> _Task details_: For the entries that follow, restate word for word the line containing "Given: Click the 'Scheduled'", the line containing "Expand the Covenant", and every line that lies between them.

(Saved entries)
=== Section Start ===
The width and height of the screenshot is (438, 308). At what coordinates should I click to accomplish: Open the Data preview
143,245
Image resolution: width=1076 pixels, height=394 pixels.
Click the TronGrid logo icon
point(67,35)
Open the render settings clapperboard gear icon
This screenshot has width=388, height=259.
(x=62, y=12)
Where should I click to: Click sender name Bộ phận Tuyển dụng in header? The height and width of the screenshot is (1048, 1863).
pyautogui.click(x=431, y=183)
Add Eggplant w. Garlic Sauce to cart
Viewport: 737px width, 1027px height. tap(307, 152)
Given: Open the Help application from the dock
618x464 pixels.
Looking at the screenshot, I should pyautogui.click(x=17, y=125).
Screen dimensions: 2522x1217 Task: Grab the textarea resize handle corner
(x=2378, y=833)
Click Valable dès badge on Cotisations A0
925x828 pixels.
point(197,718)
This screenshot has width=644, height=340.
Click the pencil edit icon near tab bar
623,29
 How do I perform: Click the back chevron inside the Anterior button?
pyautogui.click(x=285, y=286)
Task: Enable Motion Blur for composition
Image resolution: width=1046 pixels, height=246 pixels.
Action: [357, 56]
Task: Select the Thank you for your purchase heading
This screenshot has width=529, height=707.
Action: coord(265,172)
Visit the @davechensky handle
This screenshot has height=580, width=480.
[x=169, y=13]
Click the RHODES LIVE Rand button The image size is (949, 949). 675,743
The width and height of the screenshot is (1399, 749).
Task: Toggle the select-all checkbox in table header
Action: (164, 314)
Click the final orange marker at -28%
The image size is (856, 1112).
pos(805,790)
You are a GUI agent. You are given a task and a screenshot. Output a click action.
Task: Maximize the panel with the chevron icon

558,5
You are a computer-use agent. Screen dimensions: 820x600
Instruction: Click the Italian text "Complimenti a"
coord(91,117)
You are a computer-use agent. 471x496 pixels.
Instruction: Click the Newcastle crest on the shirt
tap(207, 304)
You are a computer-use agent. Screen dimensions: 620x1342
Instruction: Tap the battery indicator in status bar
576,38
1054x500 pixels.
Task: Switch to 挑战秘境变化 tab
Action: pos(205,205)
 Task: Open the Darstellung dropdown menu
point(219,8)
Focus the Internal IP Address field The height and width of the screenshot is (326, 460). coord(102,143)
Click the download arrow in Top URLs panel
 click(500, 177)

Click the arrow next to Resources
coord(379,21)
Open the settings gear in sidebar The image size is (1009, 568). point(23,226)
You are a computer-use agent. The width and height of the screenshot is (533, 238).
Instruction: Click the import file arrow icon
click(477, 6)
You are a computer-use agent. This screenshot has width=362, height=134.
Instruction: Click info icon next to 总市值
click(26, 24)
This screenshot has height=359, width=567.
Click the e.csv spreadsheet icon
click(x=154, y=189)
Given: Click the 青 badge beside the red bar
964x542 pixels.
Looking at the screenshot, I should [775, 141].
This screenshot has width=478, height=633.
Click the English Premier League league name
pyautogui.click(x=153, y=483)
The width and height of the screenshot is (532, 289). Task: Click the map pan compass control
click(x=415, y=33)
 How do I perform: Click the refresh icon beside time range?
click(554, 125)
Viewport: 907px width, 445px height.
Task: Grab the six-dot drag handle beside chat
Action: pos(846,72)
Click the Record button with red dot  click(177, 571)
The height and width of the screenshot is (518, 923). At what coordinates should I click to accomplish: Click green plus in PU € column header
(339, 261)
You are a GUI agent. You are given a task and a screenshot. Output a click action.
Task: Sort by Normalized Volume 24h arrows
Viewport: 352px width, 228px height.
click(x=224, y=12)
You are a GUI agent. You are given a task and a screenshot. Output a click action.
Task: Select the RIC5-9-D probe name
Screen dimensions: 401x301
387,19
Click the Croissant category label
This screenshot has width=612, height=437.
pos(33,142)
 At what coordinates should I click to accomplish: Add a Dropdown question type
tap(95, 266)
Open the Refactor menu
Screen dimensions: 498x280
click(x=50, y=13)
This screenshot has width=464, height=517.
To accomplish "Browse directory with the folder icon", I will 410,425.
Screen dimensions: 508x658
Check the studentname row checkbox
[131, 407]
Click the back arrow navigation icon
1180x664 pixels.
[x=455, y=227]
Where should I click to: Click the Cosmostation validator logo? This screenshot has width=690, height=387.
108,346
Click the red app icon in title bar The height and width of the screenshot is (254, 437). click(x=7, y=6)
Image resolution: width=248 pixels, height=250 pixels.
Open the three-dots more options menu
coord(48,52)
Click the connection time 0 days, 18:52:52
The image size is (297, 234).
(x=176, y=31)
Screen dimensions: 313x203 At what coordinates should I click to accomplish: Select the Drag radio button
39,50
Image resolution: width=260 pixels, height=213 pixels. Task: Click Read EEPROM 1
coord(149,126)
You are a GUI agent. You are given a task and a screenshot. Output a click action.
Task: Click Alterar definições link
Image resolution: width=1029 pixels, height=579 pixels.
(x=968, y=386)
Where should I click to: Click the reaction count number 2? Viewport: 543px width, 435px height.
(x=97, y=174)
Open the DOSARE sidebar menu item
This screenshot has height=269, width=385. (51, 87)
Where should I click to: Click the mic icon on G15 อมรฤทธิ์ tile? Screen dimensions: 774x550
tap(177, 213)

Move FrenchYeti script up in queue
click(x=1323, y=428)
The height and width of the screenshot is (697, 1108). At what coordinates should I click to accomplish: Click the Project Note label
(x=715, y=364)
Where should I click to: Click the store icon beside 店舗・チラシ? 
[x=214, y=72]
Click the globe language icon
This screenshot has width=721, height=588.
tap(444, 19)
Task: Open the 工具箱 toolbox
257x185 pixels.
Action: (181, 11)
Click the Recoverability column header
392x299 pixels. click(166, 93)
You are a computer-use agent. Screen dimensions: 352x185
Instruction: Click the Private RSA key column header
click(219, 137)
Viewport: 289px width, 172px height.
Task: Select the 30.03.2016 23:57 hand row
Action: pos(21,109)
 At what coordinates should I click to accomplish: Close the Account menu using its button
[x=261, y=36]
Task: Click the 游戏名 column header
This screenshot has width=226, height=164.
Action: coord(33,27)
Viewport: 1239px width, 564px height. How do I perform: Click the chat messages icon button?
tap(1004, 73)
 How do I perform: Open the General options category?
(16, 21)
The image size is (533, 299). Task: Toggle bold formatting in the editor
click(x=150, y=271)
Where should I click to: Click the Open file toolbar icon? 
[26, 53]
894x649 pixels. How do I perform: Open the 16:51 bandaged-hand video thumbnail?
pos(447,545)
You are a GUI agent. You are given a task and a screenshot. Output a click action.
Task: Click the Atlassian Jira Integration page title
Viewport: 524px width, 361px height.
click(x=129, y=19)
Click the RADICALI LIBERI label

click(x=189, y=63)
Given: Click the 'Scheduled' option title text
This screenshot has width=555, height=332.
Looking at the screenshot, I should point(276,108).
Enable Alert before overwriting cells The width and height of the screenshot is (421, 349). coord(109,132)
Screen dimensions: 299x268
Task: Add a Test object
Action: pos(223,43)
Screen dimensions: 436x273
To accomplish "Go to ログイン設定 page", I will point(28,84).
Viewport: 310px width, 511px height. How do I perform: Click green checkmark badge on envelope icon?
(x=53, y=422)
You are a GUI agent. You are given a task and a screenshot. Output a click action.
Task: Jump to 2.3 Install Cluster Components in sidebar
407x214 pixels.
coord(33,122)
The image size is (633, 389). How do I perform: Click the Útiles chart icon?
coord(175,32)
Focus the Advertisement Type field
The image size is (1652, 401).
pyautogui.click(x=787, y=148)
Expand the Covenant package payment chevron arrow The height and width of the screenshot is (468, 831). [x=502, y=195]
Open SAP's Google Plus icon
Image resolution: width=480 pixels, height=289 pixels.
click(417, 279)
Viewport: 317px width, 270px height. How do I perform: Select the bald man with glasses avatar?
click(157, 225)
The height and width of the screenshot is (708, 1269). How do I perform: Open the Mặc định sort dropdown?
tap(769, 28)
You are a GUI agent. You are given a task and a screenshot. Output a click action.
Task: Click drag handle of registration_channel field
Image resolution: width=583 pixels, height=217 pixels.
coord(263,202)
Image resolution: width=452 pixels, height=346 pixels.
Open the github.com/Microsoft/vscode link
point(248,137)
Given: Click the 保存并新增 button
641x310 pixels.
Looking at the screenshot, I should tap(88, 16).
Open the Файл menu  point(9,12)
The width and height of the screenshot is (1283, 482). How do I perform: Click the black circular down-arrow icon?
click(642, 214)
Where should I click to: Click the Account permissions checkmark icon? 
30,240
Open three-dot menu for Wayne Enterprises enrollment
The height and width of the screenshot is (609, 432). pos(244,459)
=== Section End ===
> _Reply to the task_:
Given: Click the 'Scheduled' option title text
This screenshot has width=555, height=332.
Looking at the screenshot, I should point(276,108).
Enable Alert before overwriting cells The width and height of the screenshot is (421, 349). coord(109,132)
Screen dimensions: 299x268
Task: Add a Test object
Action: pos(223,43)
Screen dimensions: 436x273
To accomplish "Go to ログイン設定 page", I will point(28,84).
Viewport: 310px width, 511px height. How do I perform: Click green checkmark badge on envelope icon?
(x=53, y=422)
You are a GUI agent. You are given a task and a screenshot. Output a click action.
Task: Jump to 2.3 Install Cluster Components in sidebar
407x214 pixels.
coord(33,122)
The image size is (633, 389). How do I perform: Click the Útiles chart icon?
coord(175,32)
Focus the Advertisement Type field
The image size is (1652, 401).
pyautogui.click(x=787, y=148)
Expand the Covenant package payment chevron arrow The height and width of the screenshot is (468, 831). [x=502, y=195]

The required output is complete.